Source: McKinsey & Company

Enrollment: In the first year of the program, as shown in Exhibit 6, roughly 40% of new enrollees chose a Cascade Care plan, including 2.5% who chose a Cascade Select plan. Among new enrollees, 16% chose a Cascade Care plan, including 0.8% who chose a Cascade Select plan. Enrollment was correlated with price, as it was higher in counties where the lowest-cost Cascade Select silver plan was close to the price of the benchmark plan. In counties where the premium difference was less than $30 per month, 2.9% of all enrollees chose a Cascade Select plan compared to 0.7% otherwise.3

Exhibit 6: Enrollment by plan type, 2021 – In the program’s first year, 37% of new enrollees chose a Cascade standard plan, and 2.5% chose a Cascade Select plan

Exhibit 6

Source: McKinsey & Company

Cascade Care 2.0: On May 10, 2021 Washington Governor Jay Inslee signed the “Cascade Care 2.0” bill into law which makes two meaningful changes to the existing program. First, to increase affordability for current and potential enrollees with lower incomes, it establishes a framework for state-based premium subsidies to supplement existing federal subsidies. State subsidies will be available starting in 2023 for Cascade Care enrollees below 250% of the federal poverty level. Second, to increase provider participation and options for enrollees, unless all counties in Washington have a Cascade Select plan available by plan year 2022, hospitals that accept Medicaid or public employee health benefits will be required to enter a network agreement with at least one Cascade Select plan. Legislators that supported the bill indicated that the increased state subsidies, combined with additional tax credits from the American Rescue Plan Act, could help lower what eligible enrollees pay from up to $250 per month to $1 per month.

Conclusion: Nevada and Colorado have now passed public options that, like Cascade Select, function through state-guided offerings from private payers. They and other states that are evaluating a public option may look to Washington state as a case study.
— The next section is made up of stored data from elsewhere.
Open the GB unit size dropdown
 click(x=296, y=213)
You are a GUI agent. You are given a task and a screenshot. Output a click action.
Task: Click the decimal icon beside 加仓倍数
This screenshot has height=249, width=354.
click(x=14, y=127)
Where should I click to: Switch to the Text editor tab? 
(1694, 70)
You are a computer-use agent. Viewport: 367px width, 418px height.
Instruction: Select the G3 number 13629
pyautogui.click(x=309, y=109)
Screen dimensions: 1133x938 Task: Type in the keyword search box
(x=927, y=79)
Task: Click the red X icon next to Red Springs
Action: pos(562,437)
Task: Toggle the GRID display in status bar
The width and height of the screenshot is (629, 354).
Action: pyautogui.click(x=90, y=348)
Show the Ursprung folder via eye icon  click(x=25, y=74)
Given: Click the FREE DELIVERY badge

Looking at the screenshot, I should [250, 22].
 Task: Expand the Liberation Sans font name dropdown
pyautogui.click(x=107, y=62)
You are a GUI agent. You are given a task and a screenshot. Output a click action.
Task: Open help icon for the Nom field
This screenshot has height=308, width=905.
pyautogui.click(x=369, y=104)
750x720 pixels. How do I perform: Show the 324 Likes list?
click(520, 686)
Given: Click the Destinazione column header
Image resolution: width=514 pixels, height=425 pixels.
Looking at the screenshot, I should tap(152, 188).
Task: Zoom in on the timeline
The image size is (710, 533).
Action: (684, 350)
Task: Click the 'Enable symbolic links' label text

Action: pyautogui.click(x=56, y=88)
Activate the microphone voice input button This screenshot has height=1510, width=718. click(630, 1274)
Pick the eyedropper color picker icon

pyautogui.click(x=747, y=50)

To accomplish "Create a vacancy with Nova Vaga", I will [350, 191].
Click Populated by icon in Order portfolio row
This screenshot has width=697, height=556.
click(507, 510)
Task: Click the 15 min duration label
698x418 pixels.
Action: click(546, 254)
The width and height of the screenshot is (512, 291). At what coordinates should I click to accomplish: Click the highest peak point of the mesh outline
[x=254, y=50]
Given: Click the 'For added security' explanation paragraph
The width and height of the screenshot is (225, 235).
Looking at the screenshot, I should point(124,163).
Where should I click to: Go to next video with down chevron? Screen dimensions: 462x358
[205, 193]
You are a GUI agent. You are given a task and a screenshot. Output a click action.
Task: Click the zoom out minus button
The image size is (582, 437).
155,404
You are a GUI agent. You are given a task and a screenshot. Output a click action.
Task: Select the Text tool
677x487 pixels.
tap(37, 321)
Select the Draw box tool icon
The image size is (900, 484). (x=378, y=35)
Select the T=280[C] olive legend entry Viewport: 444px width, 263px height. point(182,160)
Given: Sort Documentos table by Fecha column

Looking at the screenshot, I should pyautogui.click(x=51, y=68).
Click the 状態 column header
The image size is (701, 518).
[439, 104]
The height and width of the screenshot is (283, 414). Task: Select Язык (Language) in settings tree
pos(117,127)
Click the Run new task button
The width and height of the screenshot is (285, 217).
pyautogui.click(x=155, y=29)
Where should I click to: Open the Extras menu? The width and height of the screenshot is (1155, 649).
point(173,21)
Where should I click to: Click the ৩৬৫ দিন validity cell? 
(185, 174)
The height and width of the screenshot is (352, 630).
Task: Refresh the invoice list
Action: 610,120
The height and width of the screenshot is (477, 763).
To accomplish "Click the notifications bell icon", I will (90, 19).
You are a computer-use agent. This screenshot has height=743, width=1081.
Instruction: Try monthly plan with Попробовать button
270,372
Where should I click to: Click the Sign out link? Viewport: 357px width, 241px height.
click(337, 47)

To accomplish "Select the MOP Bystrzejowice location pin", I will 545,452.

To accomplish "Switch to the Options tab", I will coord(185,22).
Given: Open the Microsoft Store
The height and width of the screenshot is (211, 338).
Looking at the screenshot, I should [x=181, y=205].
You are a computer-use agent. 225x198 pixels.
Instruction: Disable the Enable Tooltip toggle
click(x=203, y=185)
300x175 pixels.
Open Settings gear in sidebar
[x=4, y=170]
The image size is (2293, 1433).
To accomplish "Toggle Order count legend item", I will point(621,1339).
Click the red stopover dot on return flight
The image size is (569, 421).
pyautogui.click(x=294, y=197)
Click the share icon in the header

Cascade Select offers a glimpse of early results from one potential public option model that functions through private payers, standardizes benefits, and caps reimbursement rates. Two new carriers entered the individual market to offer Cascade Select plans, although not every county was covered. On one hand Cascade Care premiums are slightly higher than non-Cascade premiums, perhaps due to lower deductibles. On the other hand, Cascade Select premiums are lower than Cascade Plans (and very close to non-Cascade plans), perhaps due to the provider reimbursement cap.

Several design details warrant continued study. 2022 plan participation and premium rates have recently been released[2] as carriers adjust business models for the second year of the program. Additional longitudinal data analysis will allow researchers to evaluate the impact of launching the program during the COVID-19 public health emergency.

Future policy choices—including decisions regarding the reimbursement cap, the availability of non-Cascade plans on Healthplanfinder, and standardized benefits—could affect premiums, carrier participation, and provider sustainability.

The authors would like to thank Gabe Weinreb for his contributions to this article.


All Cascade Care plans had identical cost-sharing requirements except for two Cascade standard carriers that reported bronze OOPMs of $8,500 instead of $8,550.

Figures are up to date as of January 2021, after the close of open enrollment; enrollments change monthly due to special enrollment periods and qualifying life events.